* [引用原文]:
⁂
JDK源码阅读之ReentrantReadWriteLock

写在前面

作者Doug Lea_如此描述这个类：An implementation of {@link java.util.concurrent.locks.ReadWriteLock} supporting similar semantics to {@link java.util.concurrent.locks.ReentrantLock}.
ReentratReadWriteLock是一个可重入的读写锁，实现了ReadWriteLock接口，具有与ReentrantLock同样的语义。此外，ReentrantReadWriteLock只支持_65535个可重入写锁和65535个读锁，以及其他一些特性，如下示例中的特性。

源码分析自 JDK 1.8.0_171
接着看一下使用示例：

// 锁降级，write -> read
class CachedData {
   Object data;
   volatile boolean cacheValid;
   final ReentrantReadWriteLock rwl = new ReentrantReadWriteLock();

   void processCachedData() {
     rwl.readLock().lock();
     if (!cacheValid) {
       // Must release read lock before acquiring write lock
       rwl.readLock().unlock();
       rwl.writeLock().lock();
       try {
         // Recheck state because another thread might have
         // acquired write lock and changed state before we did.
         if (!cacheValid) {
           data = ...
           cacheValid = true;
         }
         // Downgrade by acquiring read lock before releasing write lock
         rwl.readLock().lock();
       } finally {
         rwl.writeLock().unlock(); // Unlock write, still hold read
       }
     }

     try {
       use(data);
     } finally {
       rwl.readLock().unlock();
     }
   }
}

// for a large collection,and concurrently accessed.
⁂
* [文字指令 1]:
请将原文中从“作者Doug Lea_如此描述这个类：An implementation”起、直到“一些特性，如下示例中的特性。”为止（含这两处）的部分原样抄录下来。
* [文字指令 2]:
列出原文示例代码里CachedData类声明的全部字段名。

* [原始数据]:
⁂
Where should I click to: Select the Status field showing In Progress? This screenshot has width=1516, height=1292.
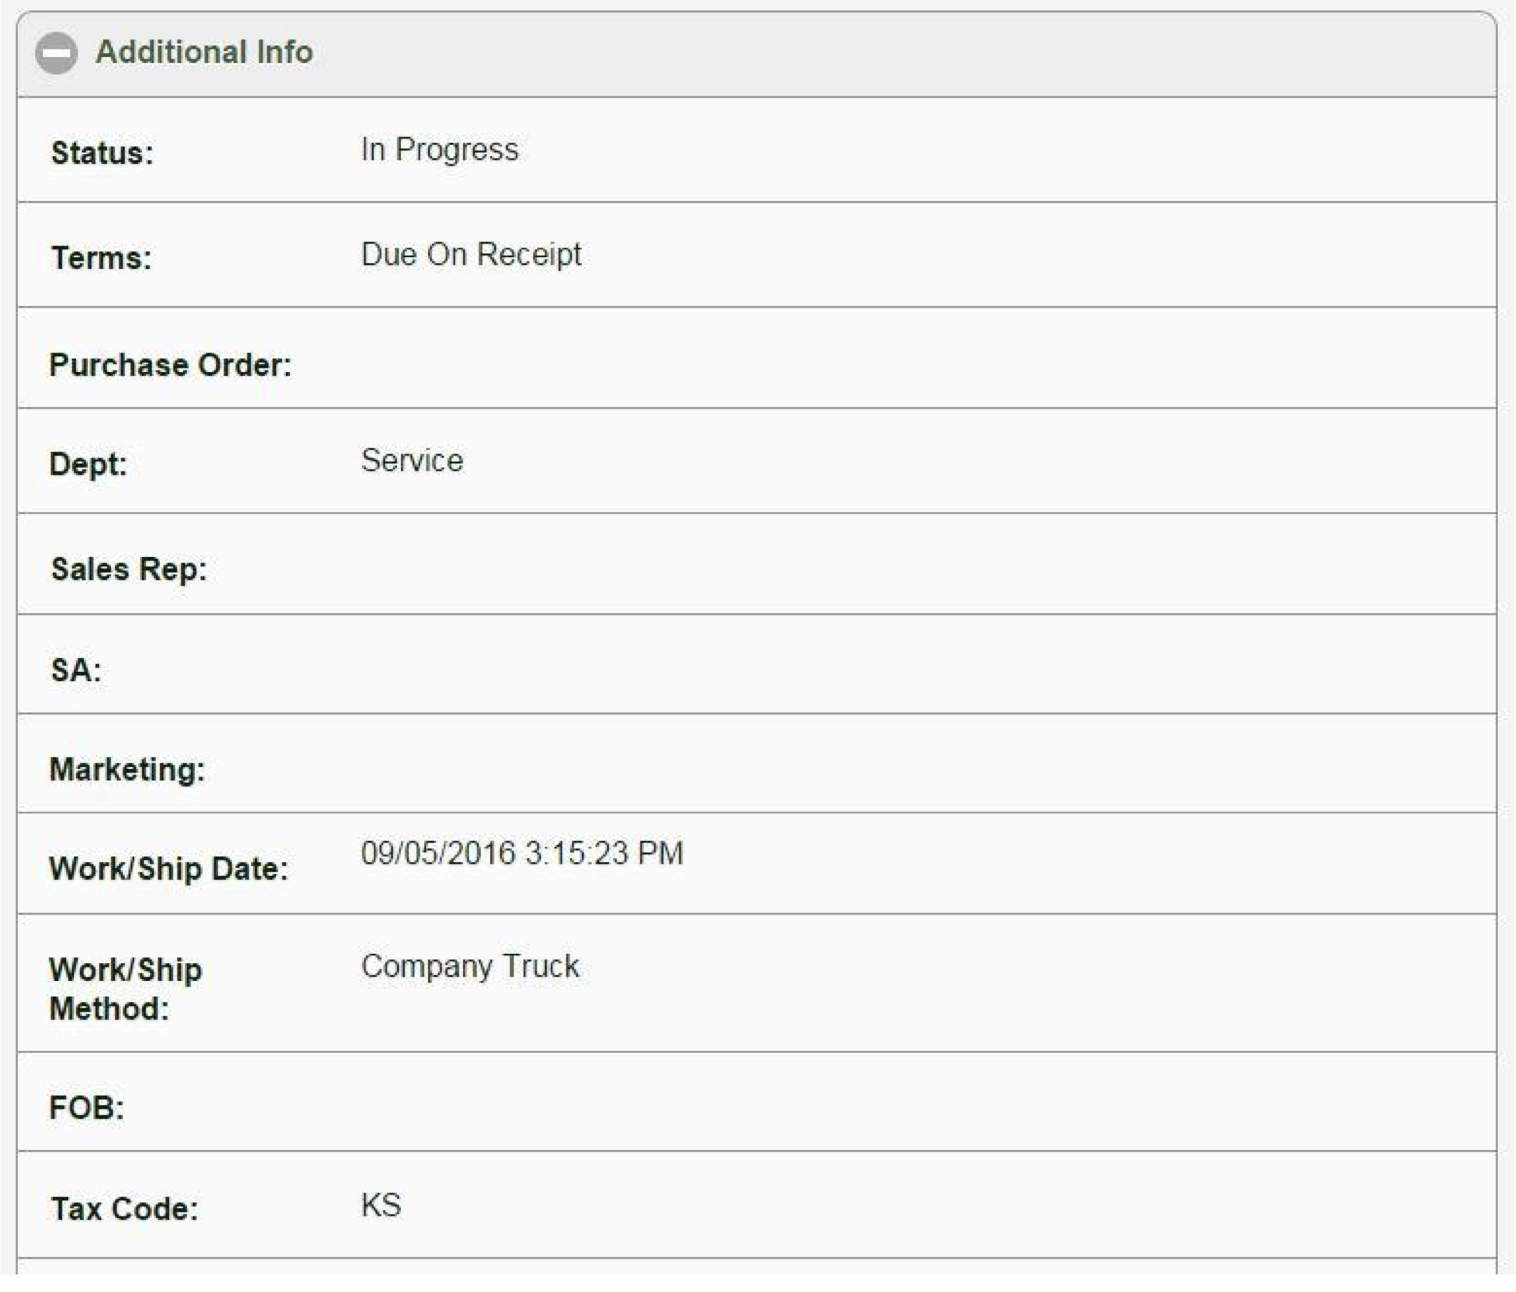pyautogui.click(x=440, y=149)
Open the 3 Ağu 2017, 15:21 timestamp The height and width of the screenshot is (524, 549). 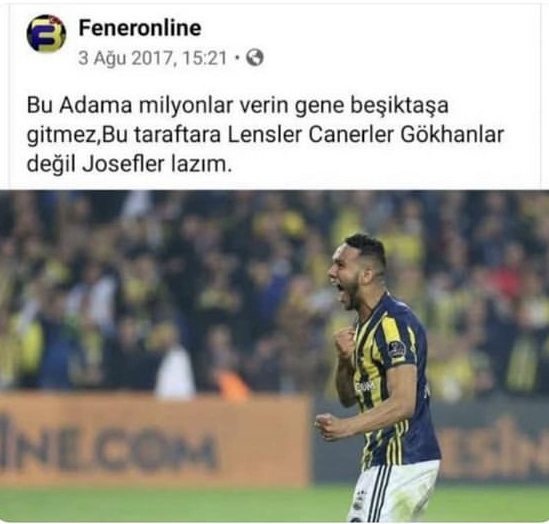153,58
⁂
* [回复 1]:
作者Doug Lea_如此描述这个类：An implementation of {@link java.util.concurrent.locks.ReadWriteLock} supporting similar semantics to {@link java.util.concurrent.locks.ReentrantLock}.
ReentratReadWriteLock是一个可重入的读写锁，实现了ReadWriteLock接口，具有与ReentrantLock同样的语义。此外，ReentrantReadWriteLock只支持_65535个可重入写锁和65535个读锁，以及其他一些特性，如下示例中的特性。

* [回复 2]:
data、cacheValid、rwl